◆ **PREGUNTAS DE ESTUDIO**
[A] Según el texto sobre las modas en el pensamiento político, ¿por qué se mide el éxito de estas creaciones?
[B] Por favor, prosigue el texto sobre las modas en el pensamiento político a partir de su última frase.

MADRID// En el pensamiento político, como en la industria textil, también hay modas. Estas tendencias, en vez de mostrarse en la pasarela, lo hacen en su espacio natural, el debate en sociedad, en una línea que va de las revistas teóricas a las tertulias de actualidad que, como tiendas de provincias en los cincuenta, se enteran tarde y mal de todo.
Este mercado de creaciones, da igual vestidos que ideas, sigue patrones muy parecidos. Su éxito se mide por su replicación, no por su calidad y, a menudo, que sean el valor más repetido tiene que ver con factores alejados de las cualidades de las mismas: dónde se lucen, quién las lleva o cuál es su punto de estridencia sin alejarse demasiado de la convencionalidad.
La moda dice mucho de nosotros, pero casi nunca como esperamos. Un blazer azul de botones dorados es como decir gobernanza, se cree aparentar elegancia o intelectualidad, pero fuera de los contextos determinados (mansiones de revistas eróticas o charlas del FMI) no hace más que dibujarnos como a pretenciosos. Les hablo de todo esto porque si para algo sirven las columnas de opinión es para detectar este tipo de milagros de la imitación humana.

◆ **DATOS DE PARTIDA**
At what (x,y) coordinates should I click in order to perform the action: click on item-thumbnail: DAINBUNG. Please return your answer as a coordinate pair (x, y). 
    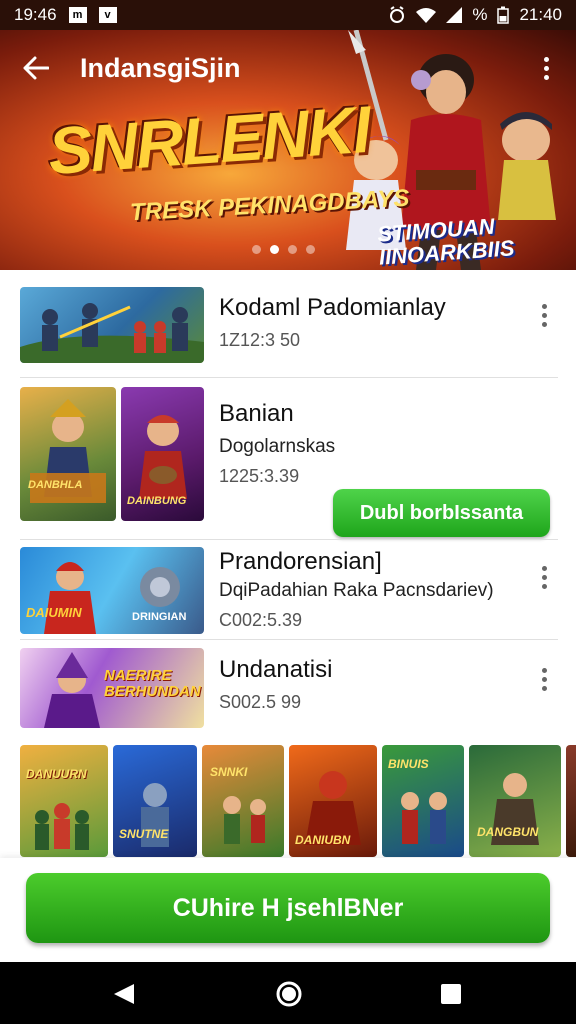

◆ **RESULTADOS DEL EJERCICIO**
[A] Por su replicación, no por su calidad.

[B]
Los columnistas serios, mesurados, responsables (esto es, los que viven de ello o están opositando a tal efecto) están en plena moda de defender el 78. Los más torpes a voces, que aun escritas, suenan más a marqués ofendido que a intelectual atribulado al que le duele España. Los otros, los que cuentan con algo más de talento en su haber, prefieren el papel de profesores severos pero indulgentes, que aleccionan a sus lectores en un discurso que, pretendiendo mostrarse elevado, no deja de ser una ampliación de ese refrán pacato y asustadizo de más vale lo malo conocido que lo bueno por conocer.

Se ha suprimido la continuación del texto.